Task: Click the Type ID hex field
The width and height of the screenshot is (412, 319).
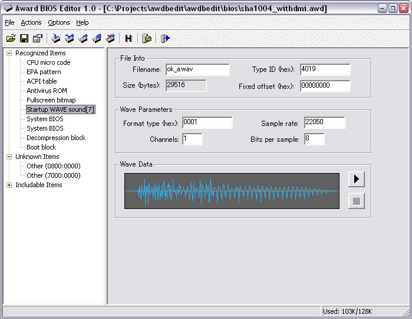Action: point(325,69)
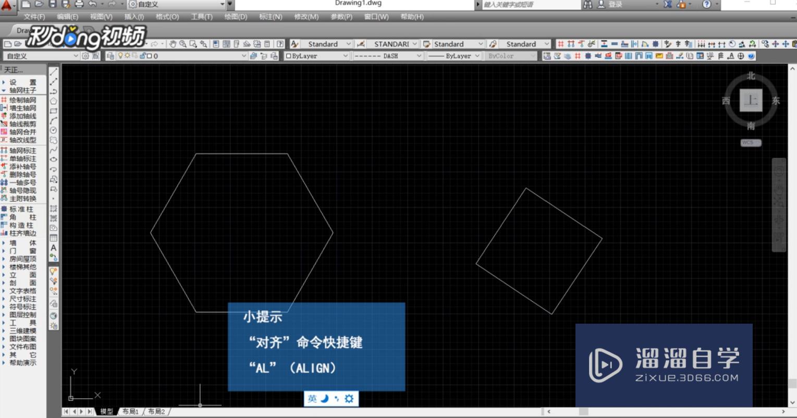The height and width of the screenshot is (418, 797).
Task: Expand the lineweight ByLayer dropdown
Action: pos(477,56)
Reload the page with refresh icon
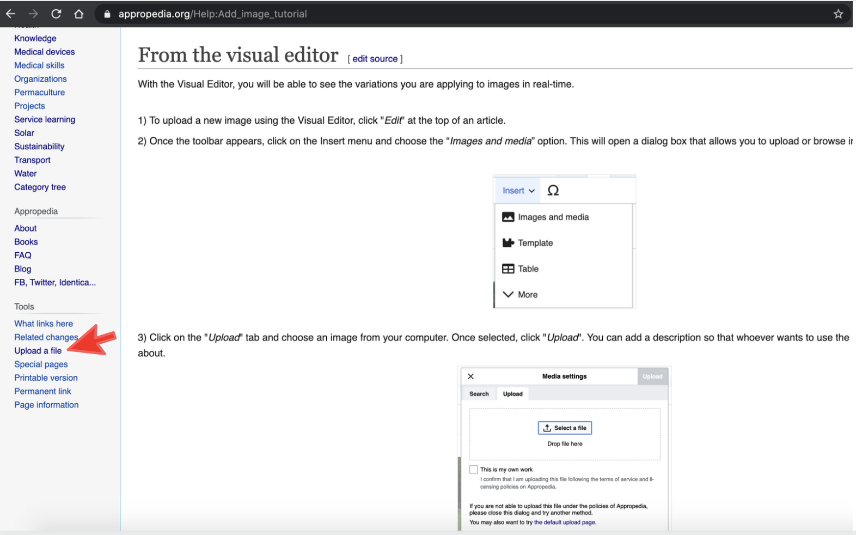Viewport: 856px width, 535px height. tap(56, 14)
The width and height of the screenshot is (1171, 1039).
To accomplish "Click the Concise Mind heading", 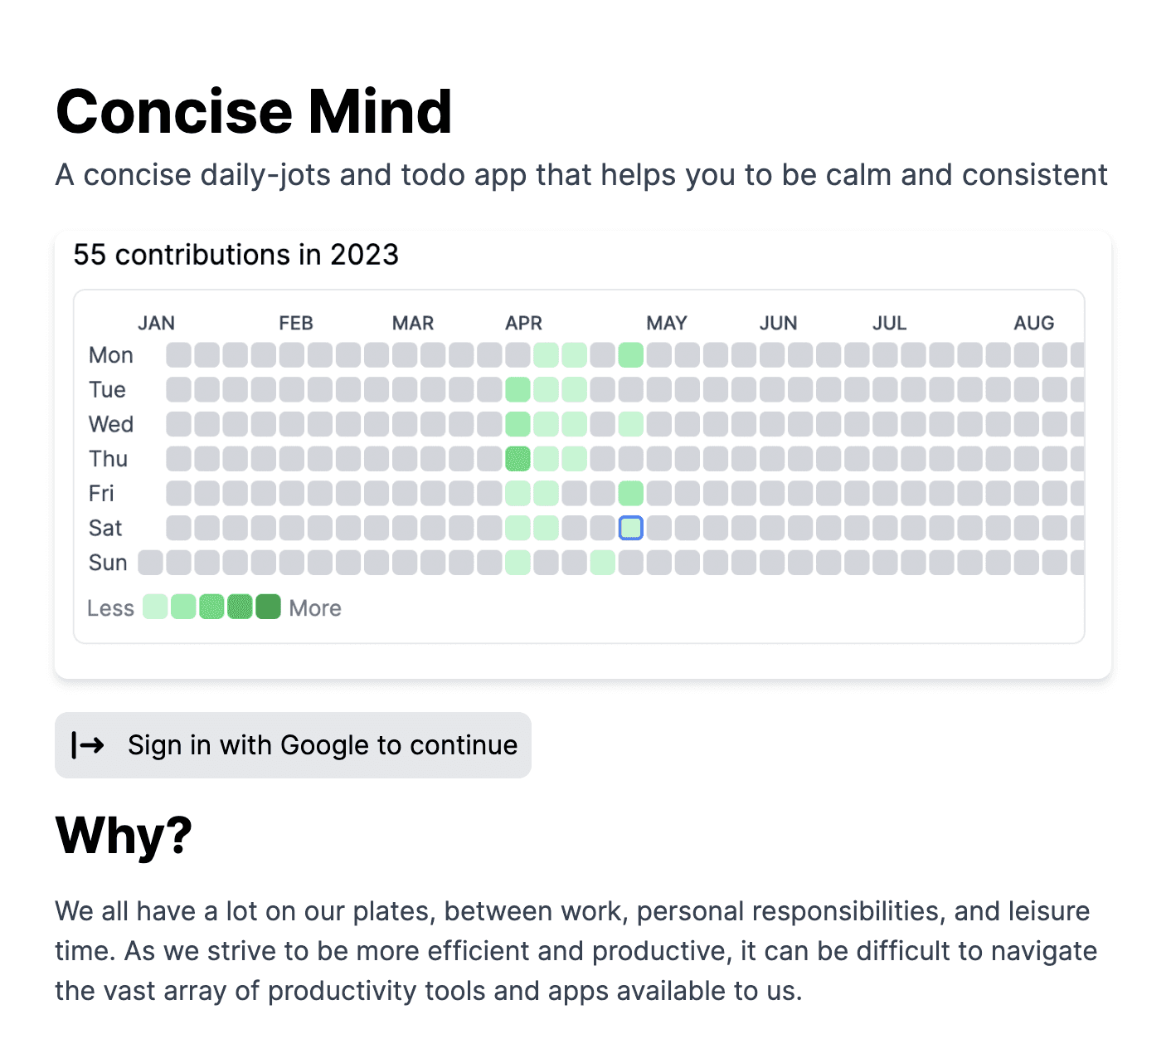I will click(254, 111).
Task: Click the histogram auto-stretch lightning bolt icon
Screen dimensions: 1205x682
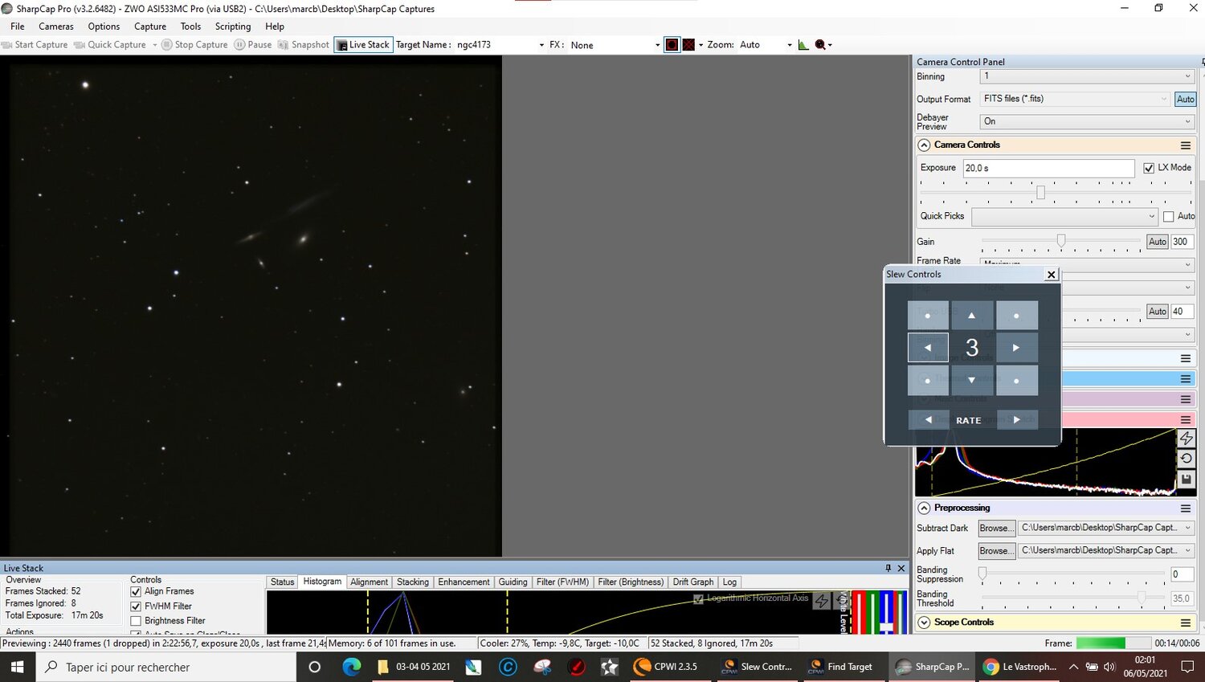Action: pos(1186,438)
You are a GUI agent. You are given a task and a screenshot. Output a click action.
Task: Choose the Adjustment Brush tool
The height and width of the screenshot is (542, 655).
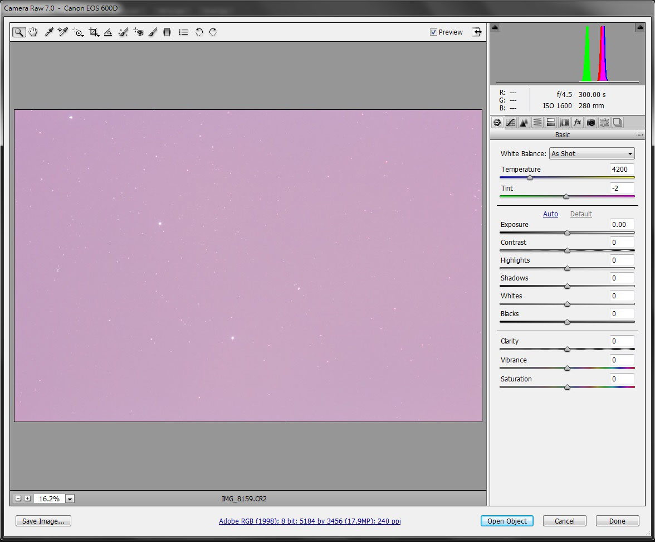[153, 32]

________

### Task
Retyping should start at the first line of the data above and stop after the line with "The width and height of the screenshot is (1171, 1039).", and no picture should be included.

### Result
Task: Click the Type ID hex field
The width and height of the screenshot is (412, 319).
Action: point(325,69)
The height and width of the screenshot is (418, 797).
Task: Expand the lineweight ByLayer dropdown
Action: pos(477,56)
Reload the page with refresh icon
Viewport: 856px width, 535px height. tap(56, 14)
The width and height of the screenshot is (1171, 1039).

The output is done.